Exercise instructions: Restate the records below word for word.
Start of Available data
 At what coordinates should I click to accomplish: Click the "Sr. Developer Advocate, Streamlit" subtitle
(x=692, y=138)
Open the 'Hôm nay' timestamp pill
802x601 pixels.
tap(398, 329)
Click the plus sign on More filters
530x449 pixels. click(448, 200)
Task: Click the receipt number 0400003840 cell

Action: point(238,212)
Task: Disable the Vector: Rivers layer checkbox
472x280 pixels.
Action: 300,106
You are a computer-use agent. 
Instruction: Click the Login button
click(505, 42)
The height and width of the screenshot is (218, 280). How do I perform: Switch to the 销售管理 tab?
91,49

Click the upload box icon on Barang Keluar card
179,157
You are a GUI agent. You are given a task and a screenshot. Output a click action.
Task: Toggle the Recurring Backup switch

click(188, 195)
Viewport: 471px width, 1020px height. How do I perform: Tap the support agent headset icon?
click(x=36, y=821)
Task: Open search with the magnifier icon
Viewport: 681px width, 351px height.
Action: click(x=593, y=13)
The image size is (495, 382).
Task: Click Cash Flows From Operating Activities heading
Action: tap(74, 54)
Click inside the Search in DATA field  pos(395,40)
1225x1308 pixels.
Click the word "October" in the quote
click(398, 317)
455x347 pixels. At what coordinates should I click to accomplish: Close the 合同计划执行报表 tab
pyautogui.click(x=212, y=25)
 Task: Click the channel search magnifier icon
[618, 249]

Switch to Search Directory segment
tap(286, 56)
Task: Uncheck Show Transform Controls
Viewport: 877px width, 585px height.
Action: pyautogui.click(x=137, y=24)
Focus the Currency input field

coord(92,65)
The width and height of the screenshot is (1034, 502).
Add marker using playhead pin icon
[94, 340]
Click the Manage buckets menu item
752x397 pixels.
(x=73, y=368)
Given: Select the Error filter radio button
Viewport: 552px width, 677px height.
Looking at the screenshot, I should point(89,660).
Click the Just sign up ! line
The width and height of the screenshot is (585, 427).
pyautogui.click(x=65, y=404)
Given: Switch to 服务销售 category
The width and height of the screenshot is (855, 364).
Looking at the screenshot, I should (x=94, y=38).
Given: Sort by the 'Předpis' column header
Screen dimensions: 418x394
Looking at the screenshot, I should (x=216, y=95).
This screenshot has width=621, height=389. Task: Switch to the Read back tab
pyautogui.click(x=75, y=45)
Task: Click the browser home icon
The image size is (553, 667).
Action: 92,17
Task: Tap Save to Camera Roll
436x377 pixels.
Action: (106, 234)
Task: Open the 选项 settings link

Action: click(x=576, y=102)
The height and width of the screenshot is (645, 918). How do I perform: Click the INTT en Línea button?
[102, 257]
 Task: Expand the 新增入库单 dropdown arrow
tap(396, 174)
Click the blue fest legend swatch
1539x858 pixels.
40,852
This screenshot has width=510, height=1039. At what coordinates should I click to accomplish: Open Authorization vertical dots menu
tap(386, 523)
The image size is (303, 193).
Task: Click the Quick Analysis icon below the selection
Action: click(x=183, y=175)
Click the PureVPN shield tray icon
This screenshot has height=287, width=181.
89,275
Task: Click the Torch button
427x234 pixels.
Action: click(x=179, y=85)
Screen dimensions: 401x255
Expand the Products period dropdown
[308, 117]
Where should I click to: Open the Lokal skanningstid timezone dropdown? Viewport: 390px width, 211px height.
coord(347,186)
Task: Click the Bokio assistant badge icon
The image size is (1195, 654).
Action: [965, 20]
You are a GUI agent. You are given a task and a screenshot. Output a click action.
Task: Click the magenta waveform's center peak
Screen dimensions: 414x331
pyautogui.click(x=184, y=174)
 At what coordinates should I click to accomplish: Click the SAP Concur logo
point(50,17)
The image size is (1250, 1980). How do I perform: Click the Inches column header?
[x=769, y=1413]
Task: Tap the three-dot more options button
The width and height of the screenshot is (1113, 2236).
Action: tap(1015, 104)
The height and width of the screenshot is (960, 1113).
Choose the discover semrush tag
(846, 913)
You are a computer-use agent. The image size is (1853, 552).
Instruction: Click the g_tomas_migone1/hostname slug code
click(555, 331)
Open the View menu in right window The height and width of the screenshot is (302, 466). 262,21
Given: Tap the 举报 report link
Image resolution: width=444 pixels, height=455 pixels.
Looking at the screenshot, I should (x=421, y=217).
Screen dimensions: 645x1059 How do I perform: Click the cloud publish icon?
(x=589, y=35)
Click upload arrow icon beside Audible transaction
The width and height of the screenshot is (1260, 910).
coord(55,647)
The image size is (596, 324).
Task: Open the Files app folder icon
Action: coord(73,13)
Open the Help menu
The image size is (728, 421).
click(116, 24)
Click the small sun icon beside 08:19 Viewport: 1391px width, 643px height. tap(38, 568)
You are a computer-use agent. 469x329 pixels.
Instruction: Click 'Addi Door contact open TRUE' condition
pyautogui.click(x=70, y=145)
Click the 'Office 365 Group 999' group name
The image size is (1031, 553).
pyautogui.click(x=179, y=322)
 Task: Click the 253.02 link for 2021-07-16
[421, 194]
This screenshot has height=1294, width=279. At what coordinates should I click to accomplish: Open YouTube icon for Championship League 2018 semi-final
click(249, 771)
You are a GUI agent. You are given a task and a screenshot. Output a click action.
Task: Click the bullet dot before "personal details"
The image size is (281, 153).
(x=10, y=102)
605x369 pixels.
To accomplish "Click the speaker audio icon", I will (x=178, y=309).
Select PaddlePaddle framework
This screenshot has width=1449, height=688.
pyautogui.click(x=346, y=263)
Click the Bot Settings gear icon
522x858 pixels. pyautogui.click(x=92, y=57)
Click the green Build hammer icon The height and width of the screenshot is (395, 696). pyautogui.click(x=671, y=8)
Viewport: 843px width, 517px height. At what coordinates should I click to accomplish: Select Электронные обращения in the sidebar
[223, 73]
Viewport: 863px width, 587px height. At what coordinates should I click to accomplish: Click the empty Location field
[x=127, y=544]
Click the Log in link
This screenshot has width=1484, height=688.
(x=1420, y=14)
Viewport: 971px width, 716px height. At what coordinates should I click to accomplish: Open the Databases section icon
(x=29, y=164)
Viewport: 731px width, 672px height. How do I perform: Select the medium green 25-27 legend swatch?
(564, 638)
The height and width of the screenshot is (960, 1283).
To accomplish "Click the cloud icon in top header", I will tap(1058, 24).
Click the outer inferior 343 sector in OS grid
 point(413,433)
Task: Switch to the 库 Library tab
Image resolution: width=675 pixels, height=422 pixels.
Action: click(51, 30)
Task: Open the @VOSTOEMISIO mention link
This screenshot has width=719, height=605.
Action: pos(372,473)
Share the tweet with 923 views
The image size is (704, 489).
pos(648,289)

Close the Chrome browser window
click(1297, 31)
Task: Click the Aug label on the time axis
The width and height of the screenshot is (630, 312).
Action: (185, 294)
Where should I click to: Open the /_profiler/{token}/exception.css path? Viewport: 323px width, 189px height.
End of Available data
Task output:
 At what coordinates should I click to accomplish: Click the "Sr. Developer Advocate, Streamlit" subtitle
(x=692, y=138)
Open the 'Hôm nay' timestamp pill
802x601 pixels.
tap(398, 329)
Click the plus sign on More filters
530x449 pixels. click(448, 200)
Task: Click the receipt number 0400003840 cell

Action: point(238,212)
Task: Disable the Vector: Rivers layer checkbox
472x280 pixels.
Action: 300,106
You are a computer-use agent. 
Instruction: Click the Login button
click(505, 42)
The height and width of the screenshot is (218, 280). How do I perform: Switch to the 销售管理 tab?
91,49

Click the upload box icon on Barang Keluar card
179,157
You are a GUI agent. You are given a task and a screenshot. Output a click action.
Task: Toggle the Recurring Backup switch

click(188, 195)
Viewport: 471px width, 1020px height. How do I perform: Tap the support agent headset icon?
click(x=36, y=821)
Task: Open search with the magnifier icon
Viewport: 681px width, 351px height.
Action: click(x=593, y=13)
The image size is (495, 382).
Task: Click Cash Flows From Operating Activities heading
Action: tap(74, 54)
Click inside the Search in DATA field  pos(395,40)
1225x1308 pixels.
Click the word "October" in the quote
click(398, 317)
455x347 pixels. At what coordinates should I click to accomplish: Close the 合同计划执行报表 tab
pyautogui.click(x=212, y=25)
 Task: Click the channel search magnifier icon
[618, 249]

Switch to Search Directory segment
tap(286, 56)
Task: Uncheck Show Transform Controls
Viewport: 877px width, 585px height.
Action: pyautogui.click(x=137, y=24)
Focus the Currency input field

coord(92,65)
The width and height of the screenshot is (1034, 502).
Add marker using playhead pin icon
[94, 340]
Click the Manage buckets menu item
752x397 pixels.
(x=73, y=368)
Given: Select the Error filter radio button
Viewport: 552px width, 677px height.
Looking at the screenshot, I should point(89,660).
Click the Just sign up ! line
The width and height of the screenshot is (585, 427).
pyautogui.click(x=65, y=404)
Given: Switch to 服务销售 category
The width and height of the screenshot is (855, 364).
Looking at the screenshot, I should (x=94, y=38).
Given: Sort by the 'Předpis' column header
Screen dimensions: 418x394
Looking at the screenshot, I should (x=216, y=95).
This screenshot has width=621, height=389. Task: Switch to the Read back tab
pyautogui.click(x=75, y=45)
Task: Click the browser home icon
The image size is (553, 667).
Action: 92,17
Task: Tap Save to Camera Roll
436x377 pixels.
Action: (106, 234)
Task: Open the 选项 settings link

Action: click(x=576, y=102)
The height and width of the screenshot is (645, 918). How do I perform: Click the INTT en Línea button?
[102, 257]
 Task: Expand the 新增入库单 dropdown arrow
tap(396, 174)
Click the blue fest legend swatch
1539x858 pixels.
40,852
This screenshot has width=510, height=1039. At what coordinates should I click to accomplish: Open Authorization vertical dots menu
tap(386, 523)
The image size is (303, 193).
Task: Click the Quick Analysis icon below the selection
Action: click(x=183, y=175)
Click the PureVPN shield tray icon
This screenshot has height=287, width=181.
89,275
Task: Click the Torch button
427x234 pixels.
Action: click(x=179, y=85)
Screen dimensions: 401x255
Expand the Products period dropdown
[308, 117]
Where should I click to: Open the Lokal skanningstid timezone dropdown? Viewport: 390px width, 211px height.
coord(347,186)
Task: Click the Bokio assistant badge icon
The image size is (1195, 654).
Action: [965, 20]
You are a GUI agent. You are given a task and a screenshot. Output a click action.
Task: Click the magenta waveform's center peak
Screen dimensions: 414x331
pyautogui.click(x=184, y=174)
 At what coordinates should I click to accomplish: Click the SAP Concur logo
point(50,17)
The image size is (1250, 1980). How do I perform: Click the Inches column header?
[x=769, y=1413]
Task: Tap the three-dot more options button
The width and height of the screenshot is (1113, 2236).
Action: tap(1015, 104)
The height and width of the screenshot is (960, 1113).
Choose the discover semrush tag
(846, 913)
You are a computer-use agent. The image size is (1853, 552).
Instruction: Click the g_tomas_migone1/hostname slug code
click(555, 331)
Open the View menu in right window The height and width of the screenshot is (302, 466). 262,21
Given: Tap the 举报 report link
Image resolution: width=444 pixels, height=455 pixels.
Looking at the screenshot, I should (x=421, y=217).
Screen dimensions: 645x1059 How do I perform: Click the cloud publish icon?
(x=589, y=35)
Click upload arrow icon beside Audible transaction
The width and height of the screenshot is (1260, 910).
coord(55,647)
The image size is (596, 324).
Task: Open the Files app folder icon
Action: coord(73,13)
Open the Help menu
The image size is (728, 421).
click(116, 24)
Click the small sun icon beside 08:19 Viewport: 1391px width, 643px height. tap(38, 568)
You are a computer-use agent. 469x329 pixels.
Instruction: Click 'Addi Door contact open TRUE' condition
pyautogui.click(x=70, y=145)
Click the 'Office 365 Group 999' group name
The image size is (1031, 553).
pyautogui.click(x=179, y=322)
 Task: Click the 253.02 link for 2021-07-16
[421, 194]
This screenshot has height=1294, width=279. At what coordinates should I click to accomplish: Open YouTube icon for Championship League 2018 semi-final
click(249, 771)
You are a GUI agent. You are given a task and a screenshot. Output a click action.
Task: Click the bullet dot before "personal details"
The image size is (281, 153).
(x=10, y=102)
605x369 pixels.
To accomplish "Click the speaker audio icon", I will (x=178, y=309).
Select PaddlePaddle framework
This screenshot has width=1449, height=688.
pyautogui.click(x=346, y=263)
Click the Bot Settings gear icon
522x858 pixels. pyautogui.click(x=92, y=57)
Click the green Build hammer icon The height and width of the screenshot is (395, 696). pyautogui.click(x=671, y=8)
Viewport: 843px width, 517px height. At what coordinates should I click to accomplish: Select Электронные обращения in the sidebar
[223, 73]
Viewport: 863px width, 587px height. At what coordinates should I click to accomplish: Click the empty Location field
[x=127, y=544]
Click the Log in link
This screenshot has width=1484, height=688.
(x=1420, y=14)
Viewport: 971px width, 716px height. At what coordinates should I click to accomplish: Open the Databases section icon
(x=29, y=164)
Viewport: 731px width, 672px height. How do I perform: Select the medium green 25-27 legend swatch?
(564, 638)
The height and width of the screenshot is (960, 1283).
To accomplish "Click the cloud icon in top header", I will tap(1058, 24).
Click the outer inferior 343 sector in OS grid
 point(413,433)
Task: Switch to the 库 Library tab
Image resolution: width=675 pixels, height=422 pixels.
Action: click(51, 30)
Task: Open the @VOSTOEMISIO mention link
This screenshot has width=719, height=605.
Action: pos(372,473)
Share the tweet with 923 views
The image size is (704, 489).
pos(648,289)

Close the Chrome browser window
click(1297, 31)
Task: Click the Aug label on the time axis
The width and height of the screenshot is (630, 312).
Action: (185, 294)
Where should I click to: Open the /_profiler/{token}/exception.css path? Viewport: 323px width, 189px height.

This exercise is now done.